The task
Rewrite the data below as a numbered list, one line per item, omitting blank lines and pictures.

Stored records

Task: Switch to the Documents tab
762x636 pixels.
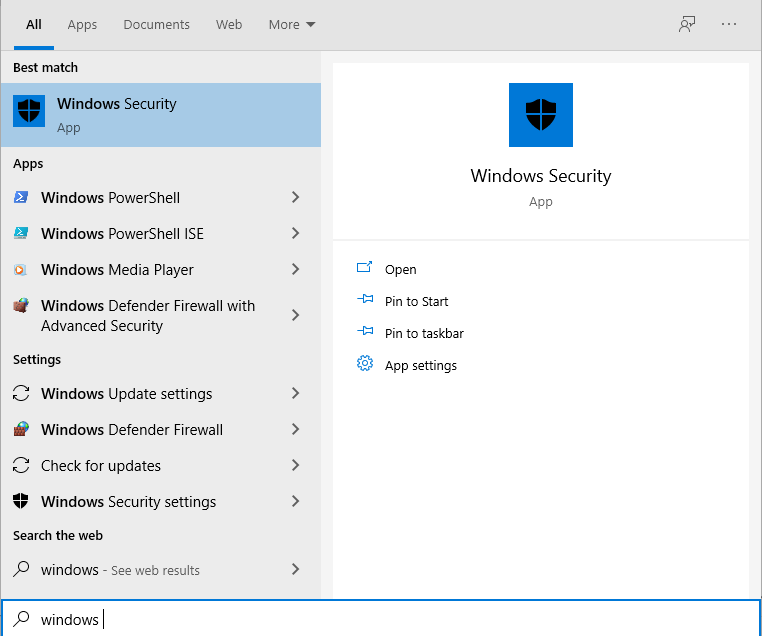Action: [x=156, y=25]
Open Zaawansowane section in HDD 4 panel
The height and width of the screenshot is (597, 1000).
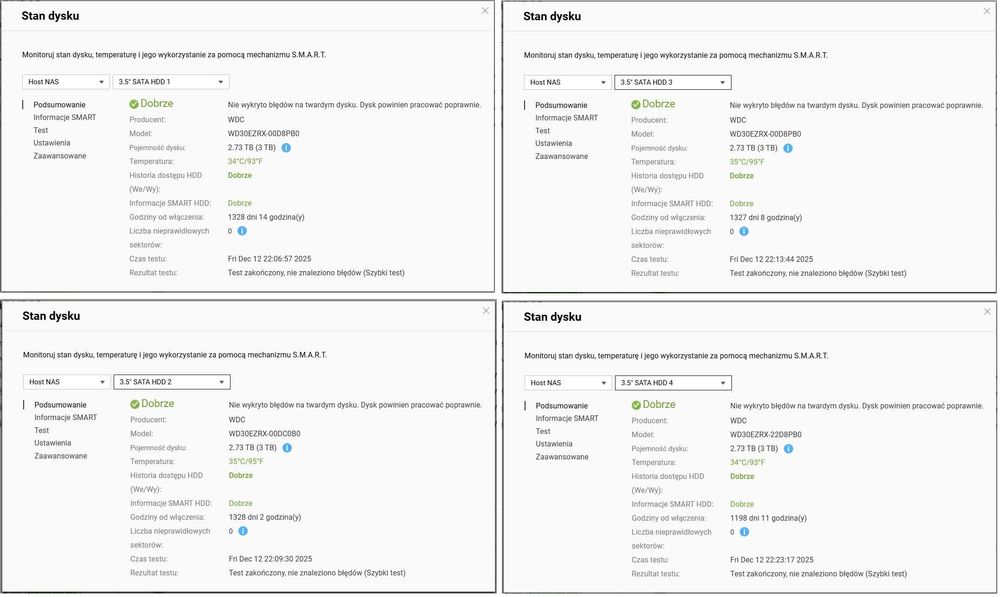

Task result
1. Task: Switch to the Documents tab
2. 762x636 pixels.
3. Action: [x=156, y=25]
4. Open Zaawansowane section in HDD 4 panel
5. The height and width of the screenshot is (597, 1000).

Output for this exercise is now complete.